THE RECORDS section start

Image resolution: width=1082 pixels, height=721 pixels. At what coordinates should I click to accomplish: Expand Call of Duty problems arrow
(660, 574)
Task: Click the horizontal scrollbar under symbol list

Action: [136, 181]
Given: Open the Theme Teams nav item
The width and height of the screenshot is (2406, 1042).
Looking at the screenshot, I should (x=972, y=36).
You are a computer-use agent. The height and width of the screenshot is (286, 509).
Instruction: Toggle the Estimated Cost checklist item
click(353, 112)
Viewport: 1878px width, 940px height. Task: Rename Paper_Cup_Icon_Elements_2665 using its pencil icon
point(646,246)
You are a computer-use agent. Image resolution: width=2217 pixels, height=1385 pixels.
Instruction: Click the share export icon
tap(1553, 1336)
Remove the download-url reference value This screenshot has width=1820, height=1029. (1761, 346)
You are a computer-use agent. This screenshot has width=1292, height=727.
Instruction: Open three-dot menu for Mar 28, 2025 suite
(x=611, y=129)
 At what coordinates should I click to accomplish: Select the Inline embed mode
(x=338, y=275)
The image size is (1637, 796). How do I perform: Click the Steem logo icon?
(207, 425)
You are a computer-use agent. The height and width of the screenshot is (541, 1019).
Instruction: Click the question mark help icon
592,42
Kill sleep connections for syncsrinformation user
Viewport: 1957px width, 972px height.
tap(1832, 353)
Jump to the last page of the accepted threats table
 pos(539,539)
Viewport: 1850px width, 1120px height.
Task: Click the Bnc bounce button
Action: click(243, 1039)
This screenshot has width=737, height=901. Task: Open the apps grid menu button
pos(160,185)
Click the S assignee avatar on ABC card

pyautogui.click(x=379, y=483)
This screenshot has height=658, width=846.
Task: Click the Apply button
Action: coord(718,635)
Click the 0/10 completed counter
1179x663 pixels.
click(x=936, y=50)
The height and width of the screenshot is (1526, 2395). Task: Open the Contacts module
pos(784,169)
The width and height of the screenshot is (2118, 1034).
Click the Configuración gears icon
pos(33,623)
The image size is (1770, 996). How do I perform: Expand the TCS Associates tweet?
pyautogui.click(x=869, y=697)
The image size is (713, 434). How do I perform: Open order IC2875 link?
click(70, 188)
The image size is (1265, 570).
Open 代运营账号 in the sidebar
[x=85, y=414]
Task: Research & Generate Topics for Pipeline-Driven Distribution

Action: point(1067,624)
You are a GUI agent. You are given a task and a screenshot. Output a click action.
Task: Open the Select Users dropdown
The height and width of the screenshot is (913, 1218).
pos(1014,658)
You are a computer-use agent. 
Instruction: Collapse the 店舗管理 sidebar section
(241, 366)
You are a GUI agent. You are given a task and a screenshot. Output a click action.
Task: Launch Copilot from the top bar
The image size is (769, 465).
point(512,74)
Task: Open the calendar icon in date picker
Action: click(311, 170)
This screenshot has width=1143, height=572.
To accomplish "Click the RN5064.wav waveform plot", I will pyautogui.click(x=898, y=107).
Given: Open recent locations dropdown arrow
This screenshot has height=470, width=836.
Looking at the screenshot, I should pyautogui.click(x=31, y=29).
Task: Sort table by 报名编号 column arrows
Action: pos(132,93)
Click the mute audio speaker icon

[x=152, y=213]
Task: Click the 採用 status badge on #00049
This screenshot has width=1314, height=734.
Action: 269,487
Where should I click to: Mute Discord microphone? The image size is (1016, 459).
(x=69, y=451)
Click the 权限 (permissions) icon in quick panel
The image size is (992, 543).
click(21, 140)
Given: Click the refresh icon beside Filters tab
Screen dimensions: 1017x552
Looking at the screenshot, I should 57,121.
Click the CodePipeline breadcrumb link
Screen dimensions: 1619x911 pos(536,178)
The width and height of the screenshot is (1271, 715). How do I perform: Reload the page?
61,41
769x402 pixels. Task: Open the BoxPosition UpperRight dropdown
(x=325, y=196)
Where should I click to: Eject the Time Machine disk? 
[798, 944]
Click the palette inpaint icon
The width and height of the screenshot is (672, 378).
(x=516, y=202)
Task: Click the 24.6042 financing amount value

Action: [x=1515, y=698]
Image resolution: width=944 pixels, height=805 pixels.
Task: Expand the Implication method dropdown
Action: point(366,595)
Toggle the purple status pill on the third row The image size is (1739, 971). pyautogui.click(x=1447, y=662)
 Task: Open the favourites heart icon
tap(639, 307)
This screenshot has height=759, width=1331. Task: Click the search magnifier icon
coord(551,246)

THE RECORDS section end

PROBLEM REQUIREMENTS: Output the whole listing exactly, leaving nothing out.

ANSWER:
Image resolution: width=1082 pixels, height=721 pixels. At what coordinates should I click to accomplish: Expand Call of Duty problems arrow
(660, 574)
Task: Click the horizontal scrollbar under symbol list

Action: [136, 181]
Given: Open the Theme Teams nav item
The width and height of the screenshot is (2406, 1042).
Looking at the screenshot, I should (x=972, y=36).
You are a computer-use agent. The height and width of the screenshot is (286, 509).
Instruction: Toggle the Estimated Cost checklist item
click(353, 112)
Viewport: 1878px width, 940px height. Task: Rename Paper_Cup_Icon_Elements_2665 using its pencil icon
point(646,246)
You are a computer-use agent. Image resolution: width=2217 pixels, height=1385 pixels.
Instruction: Click the share export icon
tap(1553, 1336)
Remove the download-url reference value This screenshot has width=1820, height=1029. (1761, 346)
You are a computer-use agent. This screenshot has width=1292, height=727.
Instruction: Open three-dot menu for Mar 28, 2025 suite
(x=611, y=129)
 At what coordinates should I click to accomplish: Select the Inline embed mode
(x=338, y=275)
The image size is (1637, 796). How do I perform: Click the Steem logo icon?
(207, 425)
You are a computer-use agent. The height and width of the screenshot is (541, 1019).
Instruction: Click the question mark help icon
592,42
Kill sleep connections for syncsrinformation user
Viewport: 1957px width, 972px height.
tap(1832, 353)
Jump to the last page of the accepted threats table
 pos(539,539)
Viewport: 1850px width, 1120px height.
Task: Click the Bnc bounce button
Action: click(243, 1039)
This screenshot has width=737, height=901. Task: Open the apps grid menu button
pos(160,185)
Click the S assignee avatar on ABC card

pyautogui.click(x=379, y=483)
This screenshot has height=658, width=846.
Task: Click the Apply button
Action: coord(718,635)
Click the 0/10 completed counter
1179x663 pixels.
click(x=936, y=50)
The height and width of the screenshot is (1526, 2395). Task: Open the Contacts module
pos(784,169)
The width and height of the screenshot is (2118, 1034).
Click the Configuración gears icon
pos(33,623)
The image size is (1770, 996). How do I perform: Expand the TCS Associates tweet?
pyautogui.click(x=869, y=697)
The image size is (713, 434). How do I perform: Open order IC2875 link?
click(70, 188)
The image size is (1265, 570).
Open 代运营账号 in the sidebar
[x=85, y=414]
Task: Research & Generate Topics for Pipeline-Driven Distribution

Action: point(1067,624)
You are a GUI agent. You are given a task and a screenshot. Output a click action.
Task: Open the Select Users dropdown
The height and width of the screenshot is (913, 1218).
pos(1014,658)
You are a computer-use agent. 
Instruction: Collapse the 店舗管理 sidebar section
(241, 366)
You are a GUI agent. You are given a task and a screenshot. Output a click action.
Task: Launch Copilot from the top bar
The image size is (769, 465).
point(512,74)
Task: Open the calendar icon in date picker
Action: click(311, 170)
This screenshot has width=1143, height=572.
To accomplish "Click the RN5064.wav waveform plot", I will pyautogui.click(x=898, y=107).
Given: Open recent locations dropdown arrow
This screenshot has height=470, width=836.
Looking at the screenshot, I should pyautogui.click(x=31, y=29).
Task: Sort table by 报名编号 column arrows
Action: pos(132,93)
Click the mute audio speaker icon

[x=152, y=213]
Task: Click the 採用 status badge on #00049
This screenshot has width=1314, height=734.
Action: 269,487
Where should I click to: Mute Discord microphone? The image size is (1016, 459).
(x=69, y=451)
Click the 权限 (permissions) icon in quick panel
The image size is (992, 543).
click(21, 140)
Given: Click the refresh icon beside Filters tab
Screen dimensions: 1017x552
Looking at the screenshot, I should 57,121.
Click the CodePipeline breadcrumb link
Screen dimensions: 1619x911 pos(536,178)
The width and height of the screenshot is (1271, 715). How do I perform: Reload the page?
61,41
769x402 pixels. Task: Open the BoxPosition UpperRight dropdown
(x=325, y=196)
Where should I click to: Eject the Time Machine disk? 
[798, 944]
Click the palette inpaint icon
The width and height of the screenshot is (672, 378).
(x=516, y=202)
Task: Click the 24.6042 financing amount value

Action: [x=1515, y=698]
Image resolution: width=944 pixels, height=805 pixels.
Task: Expand the Implication method dropdown
Action: point(366,595)
Toggle the purple status pill on the third row The image size is (1739, 971). pyautogui.click(x=1447, y=662)
 Task: Open the favourites heart icon
tap(639, 307)
This screenshot has height=759, width=1331. Task: Click the search magnifier icon
coord(551,246)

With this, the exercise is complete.